**Extrait du texte:**
_____
Ces risques potentiels sont susceptibles d’être plus importants en cas d’augmentation des doses et de la durée du traitement, mais aussi compte tenu des facteurs de risque chez les sujets traités par la DHEA.

Ainsi, au vu de l'analyse du groupe d'experts, l'Afssaps considère que l'utilisation de la DHEA doit être assujettie à la réglementation du médicament. Pour pouvoir être présentée sous forme d’une spécialité pharmaceutique, elle devra bénéficier d'une autorisation de mise sur le marché délivrée par l'Afssaps. Actuellement, en l'absence de spécialité pharmaceutique ayant cette autorisation, la DHEA ne peut être directement accessible que la sous forme de préparation magistrale prescrite par un médecin, préparée extemporanément et délivrée par un pharmacien.

Il est important de souligner que, comme tout autre médicament, la DHEA doit répondre à des critères de qualité. Le mode de production de la DHEA pouvant générer des impuretés, dont certaines ont un potentiel toxique avéré, les fournisseurs/fabricants de la matière première et les pharmaciens, qui assurent les préparations magistrales, ont aujourd'hui l'entière responsabilité de la qualité de la DHEA délivrée. L'Afssaps établit actuellement un référentiel et des méthodes analytiques adaptées pour vérifier, auprès de chaque fournisseur identifié, la qualité de la DHEA.
_____
(Enregistrements tirés d'un jeu de données)

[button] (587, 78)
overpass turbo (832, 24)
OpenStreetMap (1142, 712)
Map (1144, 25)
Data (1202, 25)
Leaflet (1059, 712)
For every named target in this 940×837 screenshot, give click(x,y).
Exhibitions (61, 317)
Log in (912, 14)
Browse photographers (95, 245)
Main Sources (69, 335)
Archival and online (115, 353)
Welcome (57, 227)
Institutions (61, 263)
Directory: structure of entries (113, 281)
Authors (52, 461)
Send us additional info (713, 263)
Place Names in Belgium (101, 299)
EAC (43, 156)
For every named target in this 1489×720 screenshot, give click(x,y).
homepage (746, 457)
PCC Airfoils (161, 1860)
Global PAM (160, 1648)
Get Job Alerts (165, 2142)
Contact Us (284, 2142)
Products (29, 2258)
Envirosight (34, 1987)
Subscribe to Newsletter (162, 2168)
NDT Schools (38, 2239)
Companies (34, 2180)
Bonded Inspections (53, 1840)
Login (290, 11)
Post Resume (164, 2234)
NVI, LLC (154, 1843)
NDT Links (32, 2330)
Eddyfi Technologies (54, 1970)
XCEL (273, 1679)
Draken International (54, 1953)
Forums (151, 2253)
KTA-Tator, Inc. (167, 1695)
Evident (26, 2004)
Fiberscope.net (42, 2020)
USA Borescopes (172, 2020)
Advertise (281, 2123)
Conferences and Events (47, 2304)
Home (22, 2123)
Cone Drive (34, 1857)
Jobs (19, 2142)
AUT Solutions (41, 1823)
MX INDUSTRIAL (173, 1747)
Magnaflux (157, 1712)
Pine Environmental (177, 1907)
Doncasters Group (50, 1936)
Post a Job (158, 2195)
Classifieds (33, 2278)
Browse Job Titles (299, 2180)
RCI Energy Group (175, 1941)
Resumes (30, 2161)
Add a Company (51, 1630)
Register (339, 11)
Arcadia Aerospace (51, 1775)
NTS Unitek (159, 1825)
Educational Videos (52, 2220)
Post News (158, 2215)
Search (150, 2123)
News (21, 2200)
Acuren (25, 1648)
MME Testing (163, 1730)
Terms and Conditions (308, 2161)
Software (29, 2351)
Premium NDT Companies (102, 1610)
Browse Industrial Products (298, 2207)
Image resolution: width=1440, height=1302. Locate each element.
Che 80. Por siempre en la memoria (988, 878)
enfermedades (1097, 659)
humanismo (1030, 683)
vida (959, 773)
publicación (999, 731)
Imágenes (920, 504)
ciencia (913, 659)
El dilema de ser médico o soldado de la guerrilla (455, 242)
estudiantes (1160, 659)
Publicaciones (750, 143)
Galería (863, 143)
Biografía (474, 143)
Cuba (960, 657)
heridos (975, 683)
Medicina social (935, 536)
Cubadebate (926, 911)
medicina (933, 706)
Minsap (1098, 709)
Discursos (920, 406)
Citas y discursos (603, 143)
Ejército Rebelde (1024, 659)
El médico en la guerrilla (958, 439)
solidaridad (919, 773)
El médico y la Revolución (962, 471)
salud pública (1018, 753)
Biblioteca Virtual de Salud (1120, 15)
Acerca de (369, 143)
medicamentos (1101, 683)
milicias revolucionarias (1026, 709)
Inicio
_____
**Objet de l'exercice:**
Transcrivez fidèlement le texte sur la DHEA, de « Ces risques potentiels » à « par la DHEA. ».

**Tâche accomplie:**
Ces risques potentiels sont susceptibles d’être plus importants en cas d’augmentation des doses et de la durée du traitement, mais aussi compte tenu des facteurs de risque chez les sujets traités par la DHEA.